We talk very little about the realities of an “agent” vs. a “salesman”. People throw the word “fiduciary” around like it’s some commonplace term that everyone “gets”, when the enormity of its meaning is almost impossible to define in words. The very meaning of the word fiduciary suggests that the client can’t always be right. If they were always right, they wouldn’t need a fiduciary.
“fiduciary
n. from the Latin fiducia, meaning “trust,” a person…who has the power and obligation to act for another…under circumstances which require total trust, good faith and honesty. The most common is a trustee of a trust, but fiduciaries can include…attorneys,…real estate agents,…or anyone who undertakes to assist someone who places complete confidence and trust in that person or company. Characteristically, the fiduciary has greater knowledge and expertise about the matters being handled. A fiduciary is held to a standard of conduct and trust above that of a…casual business person. He/she/it must avoid “self-dealing” or “conflicts of interests” in which the potential benefit to the fiduciary is in conflict with what is best for the person who trusts him/her/it. For example, a (fiduciary) must consider the best (result)…for the client and not (act) on the basis of what brings him/her the highest commission. While a fiduciary and the beneficiary may join together in a business venture or a purchase of property, the best interest of the beneficiary must be primary, and absolute candor is required of the fiduciary.”

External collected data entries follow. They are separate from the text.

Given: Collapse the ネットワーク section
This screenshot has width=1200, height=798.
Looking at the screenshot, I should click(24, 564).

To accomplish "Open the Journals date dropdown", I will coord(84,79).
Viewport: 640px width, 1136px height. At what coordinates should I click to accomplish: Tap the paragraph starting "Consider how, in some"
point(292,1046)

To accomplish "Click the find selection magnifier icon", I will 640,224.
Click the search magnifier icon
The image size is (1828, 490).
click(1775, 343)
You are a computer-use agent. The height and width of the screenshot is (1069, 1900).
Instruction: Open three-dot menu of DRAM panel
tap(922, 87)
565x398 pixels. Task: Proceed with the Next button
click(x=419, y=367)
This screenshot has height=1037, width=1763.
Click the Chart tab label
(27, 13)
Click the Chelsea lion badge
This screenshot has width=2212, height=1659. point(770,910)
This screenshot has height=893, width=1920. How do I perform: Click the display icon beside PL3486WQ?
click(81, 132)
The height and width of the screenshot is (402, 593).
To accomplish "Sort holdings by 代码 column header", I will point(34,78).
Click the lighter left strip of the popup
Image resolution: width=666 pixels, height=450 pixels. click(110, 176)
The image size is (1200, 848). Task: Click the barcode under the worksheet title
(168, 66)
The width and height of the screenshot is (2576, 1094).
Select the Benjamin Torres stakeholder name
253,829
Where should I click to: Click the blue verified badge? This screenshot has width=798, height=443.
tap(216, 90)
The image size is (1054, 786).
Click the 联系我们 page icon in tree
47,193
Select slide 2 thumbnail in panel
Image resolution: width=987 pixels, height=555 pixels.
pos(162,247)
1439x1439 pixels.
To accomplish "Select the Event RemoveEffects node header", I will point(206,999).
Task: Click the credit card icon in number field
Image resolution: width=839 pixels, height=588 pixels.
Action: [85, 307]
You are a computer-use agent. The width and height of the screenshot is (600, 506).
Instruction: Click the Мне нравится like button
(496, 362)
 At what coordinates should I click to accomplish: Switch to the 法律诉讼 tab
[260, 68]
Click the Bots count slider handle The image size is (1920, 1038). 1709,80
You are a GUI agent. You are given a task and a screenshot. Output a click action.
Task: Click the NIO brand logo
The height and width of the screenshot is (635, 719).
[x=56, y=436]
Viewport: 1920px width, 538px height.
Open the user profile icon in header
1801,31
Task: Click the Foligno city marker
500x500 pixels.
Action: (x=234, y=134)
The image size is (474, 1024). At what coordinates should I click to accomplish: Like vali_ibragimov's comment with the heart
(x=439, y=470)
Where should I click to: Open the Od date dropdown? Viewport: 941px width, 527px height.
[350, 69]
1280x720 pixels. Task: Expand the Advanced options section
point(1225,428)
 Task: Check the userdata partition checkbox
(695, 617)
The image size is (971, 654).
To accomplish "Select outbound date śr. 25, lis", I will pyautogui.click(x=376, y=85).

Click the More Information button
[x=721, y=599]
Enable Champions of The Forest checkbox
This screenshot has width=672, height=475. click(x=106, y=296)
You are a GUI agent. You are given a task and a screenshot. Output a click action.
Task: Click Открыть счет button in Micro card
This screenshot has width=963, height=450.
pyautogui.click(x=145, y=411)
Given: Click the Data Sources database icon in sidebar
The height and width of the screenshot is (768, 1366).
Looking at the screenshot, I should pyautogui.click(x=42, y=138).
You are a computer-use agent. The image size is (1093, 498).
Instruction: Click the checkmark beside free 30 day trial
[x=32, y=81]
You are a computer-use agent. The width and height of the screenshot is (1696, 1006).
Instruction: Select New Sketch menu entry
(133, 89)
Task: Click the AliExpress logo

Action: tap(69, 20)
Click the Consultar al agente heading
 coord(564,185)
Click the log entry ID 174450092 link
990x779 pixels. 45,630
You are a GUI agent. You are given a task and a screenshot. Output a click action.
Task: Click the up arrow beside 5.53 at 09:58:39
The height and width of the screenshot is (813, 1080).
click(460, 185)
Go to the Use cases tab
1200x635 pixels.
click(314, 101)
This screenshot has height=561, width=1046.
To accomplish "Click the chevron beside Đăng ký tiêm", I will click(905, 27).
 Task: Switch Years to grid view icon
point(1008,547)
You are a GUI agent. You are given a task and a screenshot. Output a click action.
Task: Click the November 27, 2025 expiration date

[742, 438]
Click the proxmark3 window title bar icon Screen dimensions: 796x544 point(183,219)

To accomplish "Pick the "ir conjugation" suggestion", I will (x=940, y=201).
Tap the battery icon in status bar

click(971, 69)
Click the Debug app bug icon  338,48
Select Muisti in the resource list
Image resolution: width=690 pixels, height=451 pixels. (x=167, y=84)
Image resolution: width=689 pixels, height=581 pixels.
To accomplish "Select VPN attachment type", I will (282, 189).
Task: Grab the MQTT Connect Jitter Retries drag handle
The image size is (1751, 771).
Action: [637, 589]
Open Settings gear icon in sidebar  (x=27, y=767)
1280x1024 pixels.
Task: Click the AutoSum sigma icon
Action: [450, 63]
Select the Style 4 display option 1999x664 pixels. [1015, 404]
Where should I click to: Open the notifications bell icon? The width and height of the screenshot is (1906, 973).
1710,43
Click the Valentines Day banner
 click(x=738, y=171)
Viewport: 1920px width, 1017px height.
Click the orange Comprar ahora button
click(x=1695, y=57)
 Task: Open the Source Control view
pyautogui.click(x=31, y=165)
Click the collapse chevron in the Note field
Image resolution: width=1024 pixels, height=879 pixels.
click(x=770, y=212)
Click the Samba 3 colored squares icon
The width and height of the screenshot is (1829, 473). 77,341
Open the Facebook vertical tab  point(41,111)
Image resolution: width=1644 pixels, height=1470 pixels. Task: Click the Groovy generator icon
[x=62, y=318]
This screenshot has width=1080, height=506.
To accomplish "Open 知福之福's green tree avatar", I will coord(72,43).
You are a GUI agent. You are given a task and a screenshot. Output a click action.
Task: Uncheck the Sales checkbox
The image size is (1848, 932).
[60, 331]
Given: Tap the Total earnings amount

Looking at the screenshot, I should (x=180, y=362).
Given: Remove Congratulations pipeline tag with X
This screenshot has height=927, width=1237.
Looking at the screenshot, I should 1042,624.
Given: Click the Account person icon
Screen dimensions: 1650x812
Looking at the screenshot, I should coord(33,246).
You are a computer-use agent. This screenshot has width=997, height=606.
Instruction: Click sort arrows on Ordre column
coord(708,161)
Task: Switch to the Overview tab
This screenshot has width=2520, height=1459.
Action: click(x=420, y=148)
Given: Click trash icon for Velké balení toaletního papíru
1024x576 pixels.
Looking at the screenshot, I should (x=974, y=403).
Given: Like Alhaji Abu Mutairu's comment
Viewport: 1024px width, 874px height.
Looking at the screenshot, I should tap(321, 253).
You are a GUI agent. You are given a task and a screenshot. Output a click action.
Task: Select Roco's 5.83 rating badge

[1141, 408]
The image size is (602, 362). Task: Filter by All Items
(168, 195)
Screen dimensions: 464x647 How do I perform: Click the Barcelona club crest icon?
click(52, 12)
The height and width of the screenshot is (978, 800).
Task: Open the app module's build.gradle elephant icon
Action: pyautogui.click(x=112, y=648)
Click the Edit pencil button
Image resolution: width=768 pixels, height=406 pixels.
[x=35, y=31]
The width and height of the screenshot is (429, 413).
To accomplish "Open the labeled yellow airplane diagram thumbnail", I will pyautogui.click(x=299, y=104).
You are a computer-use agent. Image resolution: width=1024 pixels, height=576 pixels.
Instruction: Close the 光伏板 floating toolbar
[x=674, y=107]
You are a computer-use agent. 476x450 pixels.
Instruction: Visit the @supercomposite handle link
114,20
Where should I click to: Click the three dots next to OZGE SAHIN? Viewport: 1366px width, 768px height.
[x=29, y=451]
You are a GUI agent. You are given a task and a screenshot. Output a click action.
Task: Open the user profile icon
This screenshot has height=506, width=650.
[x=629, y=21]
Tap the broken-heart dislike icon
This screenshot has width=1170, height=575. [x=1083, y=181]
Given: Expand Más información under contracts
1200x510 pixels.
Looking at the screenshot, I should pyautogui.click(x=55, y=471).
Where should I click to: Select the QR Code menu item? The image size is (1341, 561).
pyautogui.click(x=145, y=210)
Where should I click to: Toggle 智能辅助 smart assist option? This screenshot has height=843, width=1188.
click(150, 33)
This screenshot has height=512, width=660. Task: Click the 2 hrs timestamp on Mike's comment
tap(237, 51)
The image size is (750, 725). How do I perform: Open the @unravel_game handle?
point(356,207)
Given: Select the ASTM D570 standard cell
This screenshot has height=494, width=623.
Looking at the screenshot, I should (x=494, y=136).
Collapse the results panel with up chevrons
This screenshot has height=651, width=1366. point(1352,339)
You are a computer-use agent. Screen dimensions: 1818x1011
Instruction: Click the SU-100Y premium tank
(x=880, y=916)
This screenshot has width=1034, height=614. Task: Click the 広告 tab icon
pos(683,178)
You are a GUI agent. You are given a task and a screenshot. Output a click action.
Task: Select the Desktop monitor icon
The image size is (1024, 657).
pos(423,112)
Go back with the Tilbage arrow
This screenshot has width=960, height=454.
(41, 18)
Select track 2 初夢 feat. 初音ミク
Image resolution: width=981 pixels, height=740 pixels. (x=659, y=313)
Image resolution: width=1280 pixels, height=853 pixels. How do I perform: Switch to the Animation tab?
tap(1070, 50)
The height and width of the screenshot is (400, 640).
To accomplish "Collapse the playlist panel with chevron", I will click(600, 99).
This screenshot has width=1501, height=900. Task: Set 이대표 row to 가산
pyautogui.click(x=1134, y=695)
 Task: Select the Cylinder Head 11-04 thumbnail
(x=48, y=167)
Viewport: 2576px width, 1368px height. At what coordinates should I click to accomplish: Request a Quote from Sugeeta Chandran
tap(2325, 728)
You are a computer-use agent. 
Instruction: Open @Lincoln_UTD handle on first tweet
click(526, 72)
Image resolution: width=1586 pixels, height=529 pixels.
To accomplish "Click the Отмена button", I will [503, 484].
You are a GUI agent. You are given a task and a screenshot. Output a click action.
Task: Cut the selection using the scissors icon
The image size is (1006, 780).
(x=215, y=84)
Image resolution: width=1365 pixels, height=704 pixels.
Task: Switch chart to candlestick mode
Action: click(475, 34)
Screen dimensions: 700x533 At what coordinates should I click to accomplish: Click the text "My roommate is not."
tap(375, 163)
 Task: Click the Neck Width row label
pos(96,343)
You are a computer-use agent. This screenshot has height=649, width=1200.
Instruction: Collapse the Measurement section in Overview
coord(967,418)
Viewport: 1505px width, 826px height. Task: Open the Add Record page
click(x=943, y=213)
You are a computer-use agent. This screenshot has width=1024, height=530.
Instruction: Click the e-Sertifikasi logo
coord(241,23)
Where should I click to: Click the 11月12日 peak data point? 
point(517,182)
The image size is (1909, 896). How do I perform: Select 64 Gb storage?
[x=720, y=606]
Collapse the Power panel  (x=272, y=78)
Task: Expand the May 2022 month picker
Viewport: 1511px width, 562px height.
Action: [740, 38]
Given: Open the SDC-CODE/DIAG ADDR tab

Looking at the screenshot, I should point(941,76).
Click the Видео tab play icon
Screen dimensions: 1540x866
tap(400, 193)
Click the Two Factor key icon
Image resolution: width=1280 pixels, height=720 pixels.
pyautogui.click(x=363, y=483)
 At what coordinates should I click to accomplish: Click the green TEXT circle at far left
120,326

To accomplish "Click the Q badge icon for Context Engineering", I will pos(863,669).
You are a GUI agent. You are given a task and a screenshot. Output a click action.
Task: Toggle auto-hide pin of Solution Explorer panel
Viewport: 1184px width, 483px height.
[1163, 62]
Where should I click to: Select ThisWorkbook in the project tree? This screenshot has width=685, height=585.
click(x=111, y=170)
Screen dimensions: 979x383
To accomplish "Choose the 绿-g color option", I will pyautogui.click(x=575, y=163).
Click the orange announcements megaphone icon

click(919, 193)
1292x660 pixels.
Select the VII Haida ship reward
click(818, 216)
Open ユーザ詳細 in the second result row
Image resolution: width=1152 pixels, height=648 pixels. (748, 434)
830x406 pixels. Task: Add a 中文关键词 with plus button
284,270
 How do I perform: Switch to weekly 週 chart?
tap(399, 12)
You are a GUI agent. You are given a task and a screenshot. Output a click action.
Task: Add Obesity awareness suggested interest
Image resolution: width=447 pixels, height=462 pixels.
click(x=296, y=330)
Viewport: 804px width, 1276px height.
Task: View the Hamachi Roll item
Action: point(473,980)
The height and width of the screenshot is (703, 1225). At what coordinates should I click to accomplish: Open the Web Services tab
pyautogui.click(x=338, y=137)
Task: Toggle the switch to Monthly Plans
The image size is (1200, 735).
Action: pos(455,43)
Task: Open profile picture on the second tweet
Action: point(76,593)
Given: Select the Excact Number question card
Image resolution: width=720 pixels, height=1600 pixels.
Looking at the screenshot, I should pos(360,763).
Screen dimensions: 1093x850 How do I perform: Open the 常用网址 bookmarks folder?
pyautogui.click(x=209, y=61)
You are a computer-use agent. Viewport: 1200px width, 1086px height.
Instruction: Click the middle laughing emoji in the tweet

A CUSTOMER can always be right, but a Client can’t. I have had a few customers from time to time, and the charge for my services to them is a fraction of the charge for clients. By looking for where the potential client is wrong, I can both determine my fee and evaluate their needs at the same time.
I’m kind of talking to myself here (if you haven’t guessed that already) because I am still dumbfounded that I have landed in a State that does not require that a real estate agent be a Fiduciary. Is there any other State that doesn’t require an agent to be a Fiduciary? On the one hand I like it, because clearly the number of people with real estate licenses exceeds the number with the capacity to be a fiduciary.
Russ Cofano and I go back and forth on this from time to time. Of course he is right. I am only one person, and the laws and methods of common practice have to be more practical and resign themselves to the fact that fiduciary standards don’t match the realities of the marketplace. But where does that leave me? A fish out of water…again. I find myself in that place all too often in life. It’s not a comfortable place to be.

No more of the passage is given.